Artigo publicado no jornal O DIA, semana de 7.3.2013
O tema não é
novo, mas continua a comportar questionamentos interessantes. Há,
continuadamente, uma carga bastante forte de preconceito social com questões
que envolvem relacionamento de duas pessoas que se gostam e resolvem ficar
juntas. O preconceito é velho de guerra, mas parece se renovar,
inacreditavelmente, em sua trincheira de luta.
Antigamente
havia um “normal”, pelo menos nos países conservadores, em termos de um roteiro
evolutivo da relação. Namoro, noivado e casamento. Repare-se que, até
paradoxalmente, a língua inglesa não conhece muito bem a terminologia
“noivado”. Utilizam-se, por lá, diversas formas gramaticais “querendo dizer”
noivado. A palavra “fiancé”, por exemplo, tem origem francesa.
Considere-se um
conceito: união séria entre duas pessoas pelo vínculo do amor ou atração
pessoal, com a finalidade de constituição de família, no mínimo ambos que ali
já se encontram, sob parâmetros jurídicos e certos valores sociais. De o que se
trata esta união? Analisado este conteúdo aí, sem nominá-lo, fica honestamente impossível
dizer, com “perfeição”, que se trata de um casamento; uma união estável; ou “mesmo”

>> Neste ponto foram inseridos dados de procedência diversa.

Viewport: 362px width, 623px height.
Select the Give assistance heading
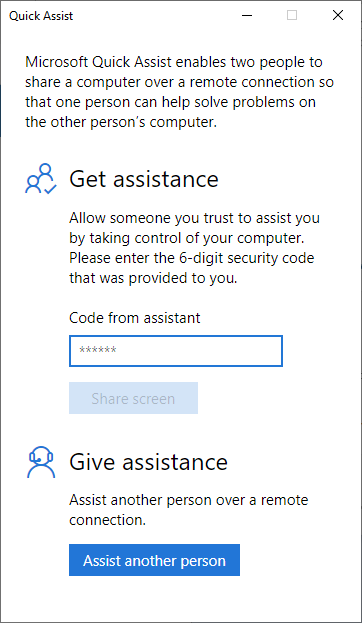click(148, 462)
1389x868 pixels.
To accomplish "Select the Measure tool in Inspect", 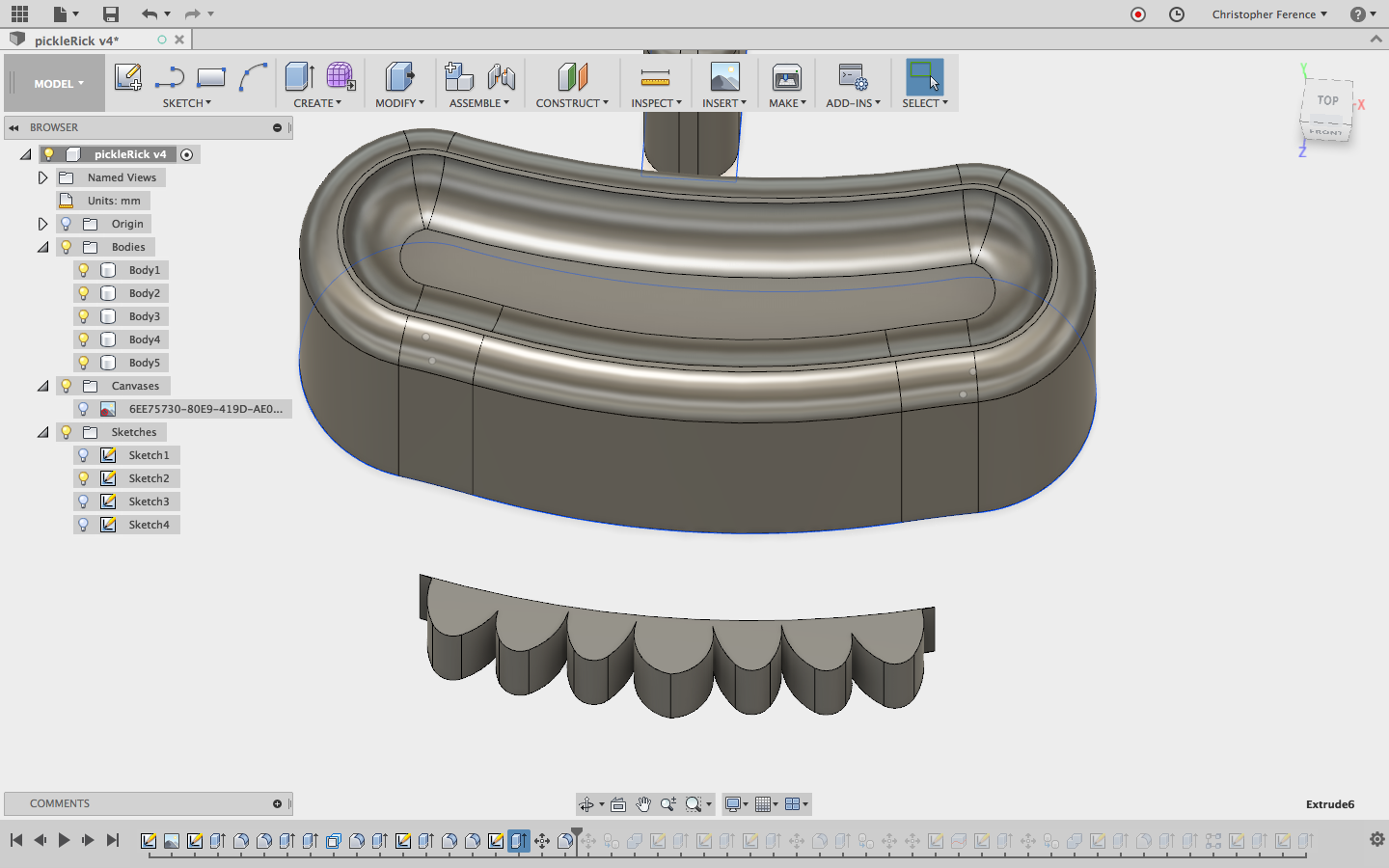I will (655, 77).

uma relação de duas pessoas homossexuais.
Fatores como
duas pessoas, vínculo de amor, finalidade familiar, parâmetros jurídicos e
comprometimento de valores são comuns ou que podem ser perfeitamente comuns a
qualquer relação entre duas pessoas. A lei variará em relação a conceitos de
família, parâmetros jurídicos e valores sociais. Mas ela, no tema e em todo
mundo, vive atualmente sua maior crise e revisão. Estima-se, por exemplo, que a
própria Igreja Católica acabe com o celibato. Parecem não caber mais, no mundo,
ou verem-se efetivamente atrofiados, interferências e comandos externos, legais
ou heterônomos à vida dos casais.
Essa nítida
evolução não quer dizer que a sociedade e a lei não imponham marcos divisórios
conceituais nítidos. Mas uma grande questão, socialmente evolutiva se nos impõe:
o mundo caminha para a redução desses marcos “organizatórios”, em relação à convivência
de duas pessoas, ou para o agravamento deles? Responder com honestidade
histórica a esse questionamento bastante metodológico é de total importância. Parece
não haver dúvida que o mundo discute atualmente como reduzir marcos, barreiras
e proibições. Não ampliá-los.
Se um imaginário
“vetor metodologico do progresso” puder ser traçado obedecendo à simples
evolução histórica do mundo, o seu caminhar, ver-se-á que a sociedade progride
para a redução dos marcos divisórios, classificatórios e separatistas. Foi
assim, por exemplo, com filhos adotivos, espúrios, naturais, ilegítimos,
biológicos etc. Essas classificações tendem a cair.
As relações
amorosas, sexuais, íntimas, de convívio de duas pessoas cada vez mais passam a
dizer respeito a elas e somente a elas. Em direito chamar-se-á isso de
ampliação da autonomia da vontade. Tem-se uma retração do Estado na vida
privada das pessoas e uma ampliação de o que cada um que sabe de si, quer para
si.
Ou será que o
mundo caminha para criminalização das relações que muitos ainda consideram
espúrias, proibidas, indecentes, imorais ou ilegais? O correto enquadramento
histórico dessa principiologia é muito revelador. Alguém verdadeiramente
honesto e não preconceituoso que seja contrário a uma dessas formas “novas” de
relação, ao perceber que toda a evolução social do mundo há em sentido
contrário ao seu modo de ver, deveria apenas “se” repensar. Nada mais que isso.
Talvez essa
visão macro da evolução histórica e social seja o ponto metodológico mais grave
para que posições sejam, sim, mudadas. Vulgarmente seria: sou eu e meu umbigo
mental que estamos certo e todos os países estes errados; ou todos os países
que caminham juntos nessa evolução representam uma modernidade saudável? A
humildade em se ver possivelmente errado em relação a uma grande onda mundial,
não tem que ver com qualquer padrão de imitação, macaqueamento, importação de
valores do chamado primeiro mundo.
Entre casamento
e união estável sempre houve valas profundas. Expressas e assumidas, ou hipócritas
e disfarçadas. Mas entre homem e mulher também. Somente em 1988, por exemplo, o
machismo legal no Brasil acabou. O homem era o “chefe da sociedade conjugal”, o
“cabeça do casal”, designava por vontade sua onde seria o “lar conjugal” etc.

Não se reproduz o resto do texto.